Il faut rappeler la réalité des missions des vingt mairies d’arrondissement aujourd’hui. Le VIIe arrondissement équivaut à la ville de Colmar ou à celle de Cannes. Le XVe arrondissement est beaucoup plus grand que la ville de Bordeaux… Or les chiffres sont très explicites : alors que le budget de la Ville de Paris s’élève à près de 8, 5 milliards d’euros, celui de l’ensemble des vingt mairies d’arrondissement de Paris n’atteint que 148 millions d’euros, et encore pour des crédits fléchés ! C’est bien une insulte faite aux conseillers d’arrondissement.

Les habitants se sentent frustrés et ils vont voir leurs maires d’arrondissement pour leur demander de résoudre leurs problèmes, lesquels n’ont ni compétence ni moyens financiers : ils n’ont que leur bonne parole. Ils passent leur temps à répondre que c’est la mairie centrale qui décide. D’un point de vue démocratique, est-il normal pour une capitale de continuer à fonctionner ainsi ?

Le projet de loi promet aussi un « renforcement des prérogatives du maire de Paris », notamment en matière de pouvoir de police. J’ai d’abord cru que le Gouvernement avait enfin entendu le message de nombreux élus parisiens, comme celui du Sénat, qui avait adopté au mois de mai 2015 un texte transférant enfin le pouvoir de police générale au maire, comme cela se passe dans les 35 818 autres communes de France, même lorsqu’elles comptent 300 habitants.

Or il n’en est rien ! Le projet de loi ne prévoit que quelques modifications en matière de pouvoirs de police spéciaux. La confiscation des pouvoirs de police du maire de Paris par le préfet, héritée de Napoléon Bonaparte, n’est-elle pas pourtant devenue obsolète ? Si les réformes de 1975, de 1982 et de 2002 ont permis un élargissement progressif des pouvoirs de police du maire de Paris, ce dernier n’a toujours pas les moyens opérationnels d’exécuter ses propres décisions.

Les 1 848 agents de surveillance de Paris, les ASP, chargés d’assurer le respect de la police du stationnement, ne sont pas placés sous l’autorité du maire, mais sous celle du préfet. Or la Ville de Paris finance tout ce personnel : chaque année, quelque 300 millions d’euros prélevés sur le budget de la Ville servent à financer 5 975 agents aux ordres du seul préfet !

La maire de Paris refuse toujours que sa « brigade de lutte contre les incivilités » soit chargée de la prévention des troubles à la sécurité publique, alors même que les agressions répétées de touristes à Paris nuisent considérablement à l’image de la capitale et à sa fréquentation touristique. Alors que le Gouvernement envisage de renforcer l’armement des polices municipales, seule Paris continue à se tenir en retrait, comme si le climat d’insécurité ne la concernait pas…

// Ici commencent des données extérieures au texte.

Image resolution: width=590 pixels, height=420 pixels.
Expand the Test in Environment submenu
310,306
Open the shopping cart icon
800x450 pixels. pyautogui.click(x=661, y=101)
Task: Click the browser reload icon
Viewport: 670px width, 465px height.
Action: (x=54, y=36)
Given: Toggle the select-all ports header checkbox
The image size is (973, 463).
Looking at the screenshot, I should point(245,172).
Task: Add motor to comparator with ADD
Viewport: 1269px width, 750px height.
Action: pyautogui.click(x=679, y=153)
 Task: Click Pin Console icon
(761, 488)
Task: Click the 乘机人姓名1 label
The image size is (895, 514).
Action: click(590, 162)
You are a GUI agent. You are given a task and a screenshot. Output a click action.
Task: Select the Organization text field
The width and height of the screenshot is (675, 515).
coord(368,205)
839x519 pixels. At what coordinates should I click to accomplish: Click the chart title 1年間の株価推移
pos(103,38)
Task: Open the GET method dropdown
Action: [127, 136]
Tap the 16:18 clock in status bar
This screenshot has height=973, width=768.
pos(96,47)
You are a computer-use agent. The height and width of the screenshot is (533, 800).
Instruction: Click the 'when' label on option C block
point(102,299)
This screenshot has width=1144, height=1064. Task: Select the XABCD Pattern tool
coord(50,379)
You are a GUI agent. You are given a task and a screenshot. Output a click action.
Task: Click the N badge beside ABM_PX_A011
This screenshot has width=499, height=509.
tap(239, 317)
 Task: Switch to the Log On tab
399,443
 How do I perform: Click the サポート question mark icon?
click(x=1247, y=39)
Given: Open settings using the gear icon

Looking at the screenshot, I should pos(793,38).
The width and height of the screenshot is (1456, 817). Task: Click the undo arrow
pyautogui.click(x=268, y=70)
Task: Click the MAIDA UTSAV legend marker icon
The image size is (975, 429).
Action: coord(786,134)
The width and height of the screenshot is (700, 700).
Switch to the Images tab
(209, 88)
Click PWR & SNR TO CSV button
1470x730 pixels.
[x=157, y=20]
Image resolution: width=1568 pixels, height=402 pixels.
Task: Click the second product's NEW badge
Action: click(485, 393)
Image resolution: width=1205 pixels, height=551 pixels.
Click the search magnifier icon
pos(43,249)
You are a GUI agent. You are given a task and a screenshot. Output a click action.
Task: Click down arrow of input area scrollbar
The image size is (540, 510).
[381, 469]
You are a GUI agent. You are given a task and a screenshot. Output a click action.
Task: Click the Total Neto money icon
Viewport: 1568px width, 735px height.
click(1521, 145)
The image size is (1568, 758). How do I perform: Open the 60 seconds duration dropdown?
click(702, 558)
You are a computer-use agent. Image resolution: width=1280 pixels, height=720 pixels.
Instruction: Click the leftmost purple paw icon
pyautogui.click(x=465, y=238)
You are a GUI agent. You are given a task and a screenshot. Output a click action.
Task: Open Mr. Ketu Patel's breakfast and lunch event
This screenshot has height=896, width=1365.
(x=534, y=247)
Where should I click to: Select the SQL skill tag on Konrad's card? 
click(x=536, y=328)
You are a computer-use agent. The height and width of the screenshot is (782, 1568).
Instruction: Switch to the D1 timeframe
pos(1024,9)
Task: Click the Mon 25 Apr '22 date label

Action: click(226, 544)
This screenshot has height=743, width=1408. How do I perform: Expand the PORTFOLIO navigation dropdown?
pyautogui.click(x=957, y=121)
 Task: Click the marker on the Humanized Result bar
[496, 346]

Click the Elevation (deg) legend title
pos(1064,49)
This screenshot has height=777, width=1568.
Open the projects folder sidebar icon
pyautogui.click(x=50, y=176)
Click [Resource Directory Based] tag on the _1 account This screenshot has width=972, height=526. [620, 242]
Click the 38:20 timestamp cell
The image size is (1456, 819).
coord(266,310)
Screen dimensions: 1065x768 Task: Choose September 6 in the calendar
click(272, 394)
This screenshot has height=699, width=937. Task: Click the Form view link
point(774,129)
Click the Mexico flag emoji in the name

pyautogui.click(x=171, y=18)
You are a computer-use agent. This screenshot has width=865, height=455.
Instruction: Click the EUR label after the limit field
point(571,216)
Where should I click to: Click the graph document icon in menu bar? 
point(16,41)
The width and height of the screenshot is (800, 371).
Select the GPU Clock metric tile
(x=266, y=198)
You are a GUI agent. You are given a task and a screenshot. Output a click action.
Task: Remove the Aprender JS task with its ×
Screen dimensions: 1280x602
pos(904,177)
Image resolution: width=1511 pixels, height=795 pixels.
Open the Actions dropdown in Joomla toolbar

Avec le transfert marginal de quelques compétences de police spéciales que propose le Gouvernement, on rate une occasion d’agir pleinement sur l’amélioration du cadre de vie des Parisiens. Nous vous proposerons donc de rétablir les dispositions adoptées par le Sénat en 2015 sur la police municipale à Paris, à moins que nous ne nous ralliions à l’amendement du rapporteur.

Vous l’aurez compris, mes chers collègues, nous ne pouvons pas approuver le texte tel qu’il ressort des travaux de la commission des lois. Nous abordons donc cet examen en séance publique avec prudence : soit la Haute Assemblée est en mesure de modifier profondément ce texte en adoptant les amendements que nous soumettrons, soit le texte reste plus ou moins en l’état, c'est-à-dire conforme à la volonté du Gouvernement – et de la maire de Paris ! –, auquel cas nous ne pourrons pas cautionner cette réforme.